● **出題 1**:
下の相続放棄と生命保険についての文章によると、相続放棄をすると法律上どのような扱いになりますか?

● **原文抜粋**:

________________________________________

【よくわかる図解】相続放棄しても生命保険は受けとれるって本当?

 

大切な家族が亡くなったとき、亡くなられた家族が、あなたのために生命保険に加入していたなら。

そして、あなたが相続放棄を考えているなら、その生命保険の給付金がどうなるのか気になります。

このページを最後まで読めば、次のことがわかります。

  • 生命保険と相続放棄の関係
  • 相続放棄しても受けとれる?
  • 生命保険と相続税の非課税枠

相続放棄と生命保険の関係性について、分かりやすく解説します。

受取人が相続放棄しても生命保険を受けとれるケース

故人から相続する財産には、プラスの財産のほかにマイナスの財産があって、財産の内容によっては借金を背負うことも…

マイナスの財産がプラスより多い、相続に関わりたくない、こんなケースで相続放棄されます。

相続放棄すれば法律上、そもそも初めから相続人ではなかったことになり、故人の全財産を受け継がなくてもよくなります。

相続放棄するかどうか決めるには、全財産の内訳を把握することが大切ですね。

その結果、故人の借金や損害補償を、どうしても貯金などから支払えそうになければ相続放棄を選択します。

長男が相続放棄したケース

相続人が相続放棄したら、故人の財産を受けとれなくなります。

下のイメージのように、配偶者・長男・長女の相続人が3人いたとして、長男が相続放棄したケースを考えてみましょう。

長男が相続するはずだった財産は、相続放棄することで、故人の配偶者と長女に分配されます。

________________________________________

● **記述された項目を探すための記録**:
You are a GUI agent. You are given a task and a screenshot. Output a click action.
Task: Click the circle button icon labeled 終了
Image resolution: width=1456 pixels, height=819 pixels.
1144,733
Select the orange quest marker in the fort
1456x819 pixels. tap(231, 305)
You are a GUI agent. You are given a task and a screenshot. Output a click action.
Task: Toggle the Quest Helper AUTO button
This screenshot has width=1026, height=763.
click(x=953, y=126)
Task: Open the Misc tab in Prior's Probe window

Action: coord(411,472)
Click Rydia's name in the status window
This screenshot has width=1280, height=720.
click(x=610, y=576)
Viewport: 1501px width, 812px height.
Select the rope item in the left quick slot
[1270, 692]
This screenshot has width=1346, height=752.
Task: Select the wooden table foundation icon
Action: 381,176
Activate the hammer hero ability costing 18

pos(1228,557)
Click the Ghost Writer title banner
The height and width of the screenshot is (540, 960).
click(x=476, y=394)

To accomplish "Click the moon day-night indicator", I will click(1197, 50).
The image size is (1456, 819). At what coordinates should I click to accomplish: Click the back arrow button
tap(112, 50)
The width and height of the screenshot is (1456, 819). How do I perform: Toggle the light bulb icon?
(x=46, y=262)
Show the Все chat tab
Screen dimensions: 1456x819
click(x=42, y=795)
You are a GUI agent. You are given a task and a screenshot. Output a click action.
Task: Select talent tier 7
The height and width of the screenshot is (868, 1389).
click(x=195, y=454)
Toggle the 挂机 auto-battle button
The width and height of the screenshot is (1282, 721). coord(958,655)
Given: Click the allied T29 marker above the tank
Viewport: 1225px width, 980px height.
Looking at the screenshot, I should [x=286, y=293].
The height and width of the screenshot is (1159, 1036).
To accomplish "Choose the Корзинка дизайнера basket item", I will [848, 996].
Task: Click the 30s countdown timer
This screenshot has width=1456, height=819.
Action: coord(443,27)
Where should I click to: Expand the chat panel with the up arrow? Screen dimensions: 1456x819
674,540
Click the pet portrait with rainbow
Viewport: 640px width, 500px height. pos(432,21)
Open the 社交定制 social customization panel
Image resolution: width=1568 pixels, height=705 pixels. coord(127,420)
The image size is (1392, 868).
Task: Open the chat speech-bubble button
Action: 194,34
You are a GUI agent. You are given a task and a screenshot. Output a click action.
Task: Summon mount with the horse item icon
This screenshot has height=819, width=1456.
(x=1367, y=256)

________________________________________

● **出題 2**:
上の記録から文字列「Viewport」を含む行をすべて探し出し、一行ずつ書き写してください。大文字と小文字は区別します。

● **記述解答 1**:
そもそも初めから相続人ではなかったことになります。

● **記述解答 2**:
Viewport: 1501px width, 812px height.
Viewport: 1225px width, 980px height.
Viewport: 640px width, 500px height. pos(432,21)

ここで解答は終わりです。